Which lines in the items below contain the word "sink"? Return each of those lines in full.
* * * * *
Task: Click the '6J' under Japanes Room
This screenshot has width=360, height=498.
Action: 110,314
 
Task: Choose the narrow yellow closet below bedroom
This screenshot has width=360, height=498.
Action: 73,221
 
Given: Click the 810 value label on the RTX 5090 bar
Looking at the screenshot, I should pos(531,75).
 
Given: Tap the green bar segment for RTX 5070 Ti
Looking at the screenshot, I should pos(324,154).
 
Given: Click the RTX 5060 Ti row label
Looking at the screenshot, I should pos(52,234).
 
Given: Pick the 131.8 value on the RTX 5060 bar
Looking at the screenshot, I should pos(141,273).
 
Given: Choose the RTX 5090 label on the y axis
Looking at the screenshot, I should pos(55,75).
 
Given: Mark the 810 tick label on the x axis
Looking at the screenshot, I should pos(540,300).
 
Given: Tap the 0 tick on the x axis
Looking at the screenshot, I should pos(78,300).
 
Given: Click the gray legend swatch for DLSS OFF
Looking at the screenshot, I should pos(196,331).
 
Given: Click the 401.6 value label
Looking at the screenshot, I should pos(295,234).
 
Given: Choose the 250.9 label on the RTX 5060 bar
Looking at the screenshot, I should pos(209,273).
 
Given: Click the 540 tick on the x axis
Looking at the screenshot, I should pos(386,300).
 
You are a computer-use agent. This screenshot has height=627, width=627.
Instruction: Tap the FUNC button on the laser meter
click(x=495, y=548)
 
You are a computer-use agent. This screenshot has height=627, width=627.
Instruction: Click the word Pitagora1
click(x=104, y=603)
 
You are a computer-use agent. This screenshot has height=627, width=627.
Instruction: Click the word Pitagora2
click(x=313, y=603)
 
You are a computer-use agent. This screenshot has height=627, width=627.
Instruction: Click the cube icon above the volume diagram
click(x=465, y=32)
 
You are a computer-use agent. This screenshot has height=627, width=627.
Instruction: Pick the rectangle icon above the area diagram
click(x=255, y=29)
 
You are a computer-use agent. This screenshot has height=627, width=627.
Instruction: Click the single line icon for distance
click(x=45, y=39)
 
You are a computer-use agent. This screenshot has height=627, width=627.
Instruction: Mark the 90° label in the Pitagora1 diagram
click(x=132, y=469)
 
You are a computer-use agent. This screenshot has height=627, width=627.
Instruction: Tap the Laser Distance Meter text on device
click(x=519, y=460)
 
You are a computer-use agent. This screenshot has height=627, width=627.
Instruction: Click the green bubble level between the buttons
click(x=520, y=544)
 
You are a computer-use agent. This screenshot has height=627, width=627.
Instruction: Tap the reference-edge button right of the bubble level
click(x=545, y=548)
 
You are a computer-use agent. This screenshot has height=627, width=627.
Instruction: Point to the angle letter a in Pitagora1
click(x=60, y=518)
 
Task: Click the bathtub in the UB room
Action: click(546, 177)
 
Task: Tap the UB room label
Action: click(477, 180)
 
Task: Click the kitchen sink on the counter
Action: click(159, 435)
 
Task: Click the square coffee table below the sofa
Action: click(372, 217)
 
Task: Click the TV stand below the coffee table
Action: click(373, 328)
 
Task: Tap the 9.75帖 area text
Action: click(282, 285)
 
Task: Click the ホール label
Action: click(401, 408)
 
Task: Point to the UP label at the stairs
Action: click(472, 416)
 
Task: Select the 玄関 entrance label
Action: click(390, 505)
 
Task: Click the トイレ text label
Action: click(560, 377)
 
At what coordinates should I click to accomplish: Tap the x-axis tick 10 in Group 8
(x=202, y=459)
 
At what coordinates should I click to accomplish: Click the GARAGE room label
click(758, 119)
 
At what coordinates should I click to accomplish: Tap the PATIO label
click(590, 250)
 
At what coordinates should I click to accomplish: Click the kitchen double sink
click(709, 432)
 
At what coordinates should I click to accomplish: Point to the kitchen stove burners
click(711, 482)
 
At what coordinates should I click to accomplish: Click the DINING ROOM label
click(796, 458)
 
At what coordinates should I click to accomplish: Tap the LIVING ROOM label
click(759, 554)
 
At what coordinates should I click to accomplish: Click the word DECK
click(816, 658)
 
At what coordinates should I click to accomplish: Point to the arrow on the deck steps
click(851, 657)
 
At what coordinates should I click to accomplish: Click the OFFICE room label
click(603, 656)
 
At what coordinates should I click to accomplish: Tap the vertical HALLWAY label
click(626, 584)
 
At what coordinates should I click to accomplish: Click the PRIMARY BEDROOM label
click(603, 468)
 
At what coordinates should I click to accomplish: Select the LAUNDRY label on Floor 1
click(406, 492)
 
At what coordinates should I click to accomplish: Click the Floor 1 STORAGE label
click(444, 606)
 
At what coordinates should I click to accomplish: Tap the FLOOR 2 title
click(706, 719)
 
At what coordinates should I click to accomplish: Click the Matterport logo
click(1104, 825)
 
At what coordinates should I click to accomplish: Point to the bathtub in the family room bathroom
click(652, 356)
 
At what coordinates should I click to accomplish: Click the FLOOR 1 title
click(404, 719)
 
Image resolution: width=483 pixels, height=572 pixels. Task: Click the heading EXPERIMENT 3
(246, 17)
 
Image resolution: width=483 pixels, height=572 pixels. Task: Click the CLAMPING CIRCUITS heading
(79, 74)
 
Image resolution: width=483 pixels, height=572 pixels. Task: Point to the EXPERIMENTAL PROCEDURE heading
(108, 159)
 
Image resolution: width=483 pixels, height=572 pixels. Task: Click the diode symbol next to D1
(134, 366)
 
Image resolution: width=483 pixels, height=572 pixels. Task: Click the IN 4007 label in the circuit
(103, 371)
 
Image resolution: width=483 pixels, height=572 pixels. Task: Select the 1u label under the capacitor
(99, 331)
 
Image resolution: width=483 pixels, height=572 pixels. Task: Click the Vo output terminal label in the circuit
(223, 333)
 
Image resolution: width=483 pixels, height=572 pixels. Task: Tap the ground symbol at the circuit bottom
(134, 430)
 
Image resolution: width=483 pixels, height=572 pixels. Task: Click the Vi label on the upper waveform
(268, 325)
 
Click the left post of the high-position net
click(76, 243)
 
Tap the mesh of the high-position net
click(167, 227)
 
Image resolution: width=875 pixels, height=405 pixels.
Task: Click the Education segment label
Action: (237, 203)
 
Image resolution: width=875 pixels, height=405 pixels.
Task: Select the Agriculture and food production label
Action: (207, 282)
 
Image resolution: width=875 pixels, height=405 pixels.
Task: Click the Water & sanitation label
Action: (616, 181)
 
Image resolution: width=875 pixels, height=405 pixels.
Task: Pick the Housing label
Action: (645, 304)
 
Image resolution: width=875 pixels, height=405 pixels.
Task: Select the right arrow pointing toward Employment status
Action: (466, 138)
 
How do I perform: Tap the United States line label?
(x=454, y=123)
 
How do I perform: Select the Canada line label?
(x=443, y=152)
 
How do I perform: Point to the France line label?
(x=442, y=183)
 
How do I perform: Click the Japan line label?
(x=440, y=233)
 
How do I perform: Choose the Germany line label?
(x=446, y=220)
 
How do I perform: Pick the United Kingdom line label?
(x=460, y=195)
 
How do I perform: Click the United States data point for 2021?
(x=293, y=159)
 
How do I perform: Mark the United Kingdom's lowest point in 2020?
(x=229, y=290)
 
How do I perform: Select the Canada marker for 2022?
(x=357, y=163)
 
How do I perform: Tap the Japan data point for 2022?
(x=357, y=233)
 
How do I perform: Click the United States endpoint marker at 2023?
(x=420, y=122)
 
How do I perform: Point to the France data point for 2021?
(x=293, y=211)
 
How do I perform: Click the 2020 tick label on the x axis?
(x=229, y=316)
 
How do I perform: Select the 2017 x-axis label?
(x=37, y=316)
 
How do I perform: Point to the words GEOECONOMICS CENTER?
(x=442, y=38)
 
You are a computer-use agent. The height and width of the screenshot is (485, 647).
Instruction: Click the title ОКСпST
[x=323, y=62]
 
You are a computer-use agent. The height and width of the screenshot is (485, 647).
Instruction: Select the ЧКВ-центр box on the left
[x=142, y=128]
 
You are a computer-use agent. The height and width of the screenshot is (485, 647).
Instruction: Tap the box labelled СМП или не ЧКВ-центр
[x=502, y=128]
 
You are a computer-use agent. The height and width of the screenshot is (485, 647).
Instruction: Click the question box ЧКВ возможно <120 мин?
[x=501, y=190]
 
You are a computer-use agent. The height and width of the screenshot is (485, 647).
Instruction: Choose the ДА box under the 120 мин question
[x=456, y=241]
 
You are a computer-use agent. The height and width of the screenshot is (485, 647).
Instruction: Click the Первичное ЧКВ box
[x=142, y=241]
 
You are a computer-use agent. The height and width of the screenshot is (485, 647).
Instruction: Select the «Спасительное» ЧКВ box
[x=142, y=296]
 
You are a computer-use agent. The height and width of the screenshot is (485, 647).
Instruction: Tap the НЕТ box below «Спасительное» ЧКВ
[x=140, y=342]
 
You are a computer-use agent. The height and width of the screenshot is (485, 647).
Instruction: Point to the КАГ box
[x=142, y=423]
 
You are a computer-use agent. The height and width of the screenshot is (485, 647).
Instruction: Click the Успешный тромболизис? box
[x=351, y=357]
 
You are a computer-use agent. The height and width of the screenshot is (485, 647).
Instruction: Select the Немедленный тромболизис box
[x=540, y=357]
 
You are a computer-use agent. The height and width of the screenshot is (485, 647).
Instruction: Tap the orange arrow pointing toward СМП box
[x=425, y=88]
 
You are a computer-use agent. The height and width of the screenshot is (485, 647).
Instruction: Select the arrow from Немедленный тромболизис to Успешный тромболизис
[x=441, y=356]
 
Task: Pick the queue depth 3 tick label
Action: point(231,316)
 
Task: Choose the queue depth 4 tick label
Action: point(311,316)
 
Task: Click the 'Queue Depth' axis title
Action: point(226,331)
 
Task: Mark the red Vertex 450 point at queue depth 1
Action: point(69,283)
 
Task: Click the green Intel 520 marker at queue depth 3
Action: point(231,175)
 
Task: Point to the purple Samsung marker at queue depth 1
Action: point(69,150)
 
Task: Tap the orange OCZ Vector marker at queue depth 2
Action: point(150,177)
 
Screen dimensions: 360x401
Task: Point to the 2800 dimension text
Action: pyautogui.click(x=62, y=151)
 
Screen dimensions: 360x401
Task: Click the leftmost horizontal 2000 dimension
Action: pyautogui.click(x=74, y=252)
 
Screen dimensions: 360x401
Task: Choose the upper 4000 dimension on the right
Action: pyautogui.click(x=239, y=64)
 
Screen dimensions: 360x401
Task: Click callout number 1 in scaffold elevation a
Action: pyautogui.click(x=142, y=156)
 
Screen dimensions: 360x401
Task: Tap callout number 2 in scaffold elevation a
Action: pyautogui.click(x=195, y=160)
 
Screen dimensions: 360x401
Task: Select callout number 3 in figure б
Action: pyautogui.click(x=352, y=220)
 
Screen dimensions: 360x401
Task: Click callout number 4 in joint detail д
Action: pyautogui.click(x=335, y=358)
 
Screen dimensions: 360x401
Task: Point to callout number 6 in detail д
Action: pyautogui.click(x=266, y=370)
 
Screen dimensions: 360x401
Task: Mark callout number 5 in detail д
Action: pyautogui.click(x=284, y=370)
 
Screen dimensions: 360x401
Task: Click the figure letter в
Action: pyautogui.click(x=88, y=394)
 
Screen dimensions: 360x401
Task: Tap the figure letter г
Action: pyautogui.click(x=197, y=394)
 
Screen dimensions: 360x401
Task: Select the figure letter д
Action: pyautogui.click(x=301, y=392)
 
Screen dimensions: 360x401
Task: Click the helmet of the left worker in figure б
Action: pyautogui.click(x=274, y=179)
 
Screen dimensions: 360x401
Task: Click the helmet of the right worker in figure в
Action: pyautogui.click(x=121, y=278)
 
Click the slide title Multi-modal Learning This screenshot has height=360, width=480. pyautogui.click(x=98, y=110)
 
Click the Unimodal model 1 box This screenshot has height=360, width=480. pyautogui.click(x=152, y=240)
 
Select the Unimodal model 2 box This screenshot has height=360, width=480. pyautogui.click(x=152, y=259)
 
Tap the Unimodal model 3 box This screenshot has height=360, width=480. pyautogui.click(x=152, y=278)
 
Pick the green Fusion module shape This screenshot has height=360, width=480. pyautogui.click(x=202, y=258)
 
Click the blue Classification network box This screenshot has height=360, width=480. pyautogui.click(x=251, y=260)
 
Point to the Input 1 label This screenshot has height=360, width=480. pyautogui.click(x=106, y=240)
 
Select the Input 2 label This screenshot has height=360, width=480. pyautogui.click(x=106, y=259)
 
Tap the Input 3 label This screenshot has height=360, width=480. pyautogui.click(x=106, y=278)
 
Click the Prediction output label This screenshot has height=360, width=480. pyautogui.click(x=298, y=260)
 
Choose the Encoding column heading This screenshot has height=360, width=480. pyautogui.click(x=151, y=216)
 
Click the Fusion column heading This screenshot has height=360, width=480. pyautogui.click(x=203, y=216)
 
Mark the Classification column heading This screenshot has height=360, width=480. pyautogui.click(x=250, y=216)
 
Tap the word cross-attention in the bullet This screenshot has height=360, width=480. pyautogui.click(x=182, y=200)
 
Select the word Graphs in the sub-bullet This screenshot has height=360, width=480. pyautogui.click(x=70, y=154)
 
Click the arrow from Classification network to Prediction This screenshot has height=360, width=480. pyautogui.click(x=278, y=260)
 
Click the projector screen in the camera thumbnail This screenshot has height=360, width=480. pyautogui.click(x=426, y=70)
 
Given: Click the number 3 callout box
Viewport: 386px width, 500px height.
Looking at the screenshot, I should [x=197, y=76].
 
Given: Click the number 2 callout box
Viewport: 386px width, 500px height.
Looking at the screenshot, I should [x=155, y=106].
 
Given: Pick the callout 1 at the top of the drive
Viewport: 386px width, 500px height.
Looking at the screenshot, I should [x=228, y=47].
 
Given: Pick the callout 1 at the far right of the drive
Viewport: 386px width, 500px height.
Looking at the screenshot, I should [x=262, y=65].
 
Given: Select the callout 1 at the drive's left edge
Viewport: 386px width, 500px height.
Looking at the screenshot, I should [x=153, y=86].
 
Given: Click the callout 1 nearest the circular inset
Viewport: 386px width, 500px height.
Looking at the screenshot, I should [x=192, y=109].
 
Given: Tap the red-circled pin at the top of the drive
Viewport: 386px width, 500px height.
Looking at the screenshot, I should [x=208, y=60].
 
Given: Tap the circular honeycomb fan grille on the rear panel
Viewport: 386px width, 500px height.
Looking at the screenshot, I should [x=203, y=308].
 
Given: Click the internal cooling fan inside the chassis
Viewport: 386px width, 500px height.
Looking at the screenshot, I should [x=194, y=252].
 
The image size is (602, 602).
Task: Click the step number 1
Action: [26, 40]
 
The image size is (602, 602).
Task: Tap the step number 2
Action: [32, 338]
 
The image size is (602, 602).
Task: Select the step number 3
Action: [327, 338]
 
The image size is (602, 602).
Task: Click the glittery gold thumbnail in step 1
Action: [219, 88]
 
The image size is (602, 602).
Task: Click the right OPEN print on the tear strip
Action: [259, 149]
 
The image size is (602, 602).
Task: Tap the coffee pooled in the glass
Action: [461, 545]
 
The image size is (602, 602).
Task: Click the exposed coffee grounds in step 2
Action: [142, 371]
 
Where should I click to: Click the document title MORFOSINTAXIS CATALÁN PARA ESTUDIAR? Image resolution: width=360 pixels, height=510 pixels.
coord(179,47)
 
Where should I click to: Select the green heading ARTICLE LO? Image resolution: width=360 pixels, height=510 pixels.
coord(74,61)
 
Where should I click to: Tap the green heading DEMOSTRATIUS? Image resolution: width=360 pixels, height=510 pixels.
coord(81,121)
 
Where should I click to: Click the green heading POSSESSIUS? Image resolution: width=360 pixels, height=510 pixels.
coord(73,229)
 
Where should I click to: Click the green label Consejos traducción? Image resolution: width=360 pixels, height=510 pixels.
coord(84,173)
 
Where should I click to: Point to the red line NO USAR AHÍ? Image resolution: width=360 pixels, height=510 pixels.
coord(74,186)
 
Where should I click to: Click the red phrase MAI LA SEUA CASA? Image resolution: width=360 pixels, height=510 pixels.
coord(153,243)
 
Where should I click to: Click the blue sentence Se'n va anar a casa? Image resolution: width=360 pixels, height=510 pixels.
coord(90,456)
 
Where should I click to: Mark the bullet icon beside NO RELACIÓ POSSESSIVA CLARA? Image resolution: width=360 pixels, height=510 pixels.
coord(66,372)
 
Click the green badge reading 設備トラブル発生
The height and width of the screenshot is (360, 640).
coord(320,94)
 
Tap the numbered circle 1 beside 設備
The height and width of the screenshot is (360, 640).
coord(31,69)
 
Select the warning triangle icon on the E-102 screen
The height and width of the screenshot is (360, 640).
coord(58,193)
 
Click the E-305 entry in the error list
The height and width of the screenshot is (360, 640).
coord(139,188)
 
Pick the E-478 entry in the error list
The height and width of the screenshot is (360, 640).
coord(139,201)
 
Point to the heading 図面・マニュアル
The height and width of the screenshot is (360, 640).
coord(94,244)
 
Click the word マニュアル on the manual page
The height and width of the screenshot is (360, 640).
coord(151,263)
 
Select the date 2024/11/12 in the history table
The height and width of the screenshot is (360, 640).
* * * * *
• The output:
Task: Click the kitchen sink on the counter
At what coordinates should I click to accomplish: Click the kitchen double sink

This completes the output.